Die „Spritztour“verschlug selbst hart gesottenen US-Kommentatoren die Sprache. Trump habe „Menschen für seinen eigenen Vorteil unnötig in Gefahr gebracht“, sagte der Trump-kritische Historiker Julian Zelizer. Noch drastischer formulierte ein Arzt des Militär-Krankenhauses. „Jede einzelne Person, die während dieser total unnötigen präsidialen Vorbeifahrt im Fahrzeug war, muss jetzt für zwei Wochen in Quarantäne“, so Dr. James Phillips, „sie könnten krank werden. Sie könnten sterben. Für politisches Theater. Von Trump angehalten, ihre Leben für Theater aufs Spiel zu setzen. Das ist Wahnsinn.“
Auch Trumps Sprecherin Kayleigh McEnany infiziert
Dass die Corona-Zahlen in den USA (7,3 Millionen Infizierte und rund 210.000 Tote) beinahe fahrlässig vom Weißen Haus nach oben getrieben werden, beweist die heftig kritisierte Zeremonie zur Vorstellung der designierten neuen Supreme Court-Richterin Amy Coney Barrett am 26. September im Rosengarten der Regierungszentrale.

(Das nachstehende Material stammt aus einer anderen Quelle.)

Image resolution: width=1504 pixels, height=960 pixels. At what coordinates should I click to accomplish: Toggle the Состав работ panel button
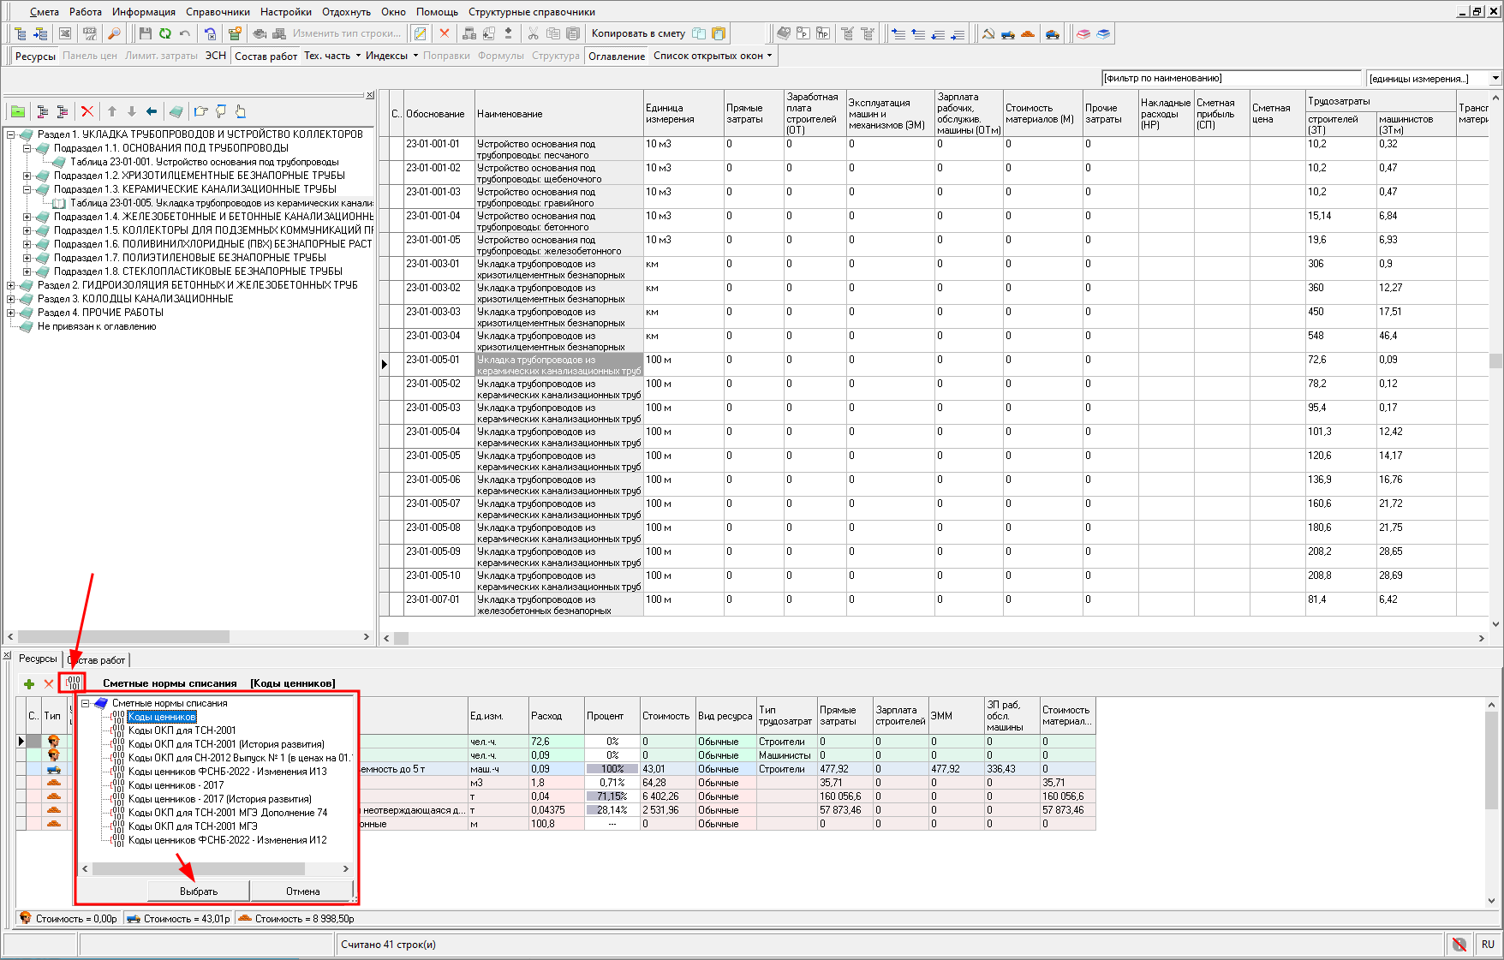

Von rund 150 geladenen Gästen, die allesamt vorher getestet worden seien, trugen nur einzelne Atemschutz. Viele standen und saßen eng beieinander, umarmten sich oder gaben sich die Hand. Mit dem Ergebnis, dass bei inzwischen fast einem Dutzend Gästen Corona-Infektionen festgestellt worden sind. Darunter: das Ehepaar Trump, die Beraterin Hope Hicks, die republikanischen Senatoren Mike Lee, Thom Tillis und Ron Johnson, die Ex-Beraterin Kellyanne Conway, der Ex-Gouverneur New Jerseys und Trump-Intimus Chris Christie sowie John Jenkins, Rektor der Universität Notre Dame, an der Amy Coney Barrett (die im Sommer Corona-infiziert war) lange gelehrt hatte. Am Montag teilte zudem Trumps Sprecherin Kayleigh McEnany mit, dass sie Corona-positiv ist.
Weil Trump bis heute ein Geheimnis darum macht, wann er zuletzt negativ getestet wurde, schließen Epidemiologen nicht vollkommen aus, dass sich der Präsident bereits bei seiner eigenen Show-Veranstaltung für die erzkonservative Richterin angesteckt haben könnte, durch die er sich am 3. November Wählerstimmen verspricht.
Bestätigte sich das, hätte Trump ein enormes Problem. Denn am Mittwoch, 30. September, traf er in Minnesota im Wahlkampf mit vielen Menschen zusammen. Auf dem Rückflug zeigt Trumps „rechte Hand“Hope Hicks deutliche Krankheitssymptome. Am Tag darauf, 1. Oktober, flog Trump abends zu einer Veranstaltung mit Wahlkampfspendern in seinen Golfklub Bedminster nach New Jersey. Für eine Open-Air-Version, bei der Trump 15 Minuten redete und Fragen aus dem Publikum beantwortete, wurden je 2800 Dollar Eintritt aufgerufen. 19 Spender, die danach im geschlossen Raum mit Trump privatisieren durften, musste jeweils 250.000 Dollar berappen. Bereits hier soll sich Trump schwach gefühlt haben. Einige Teilnehmer sprachen von „lethargischem“Verhalten.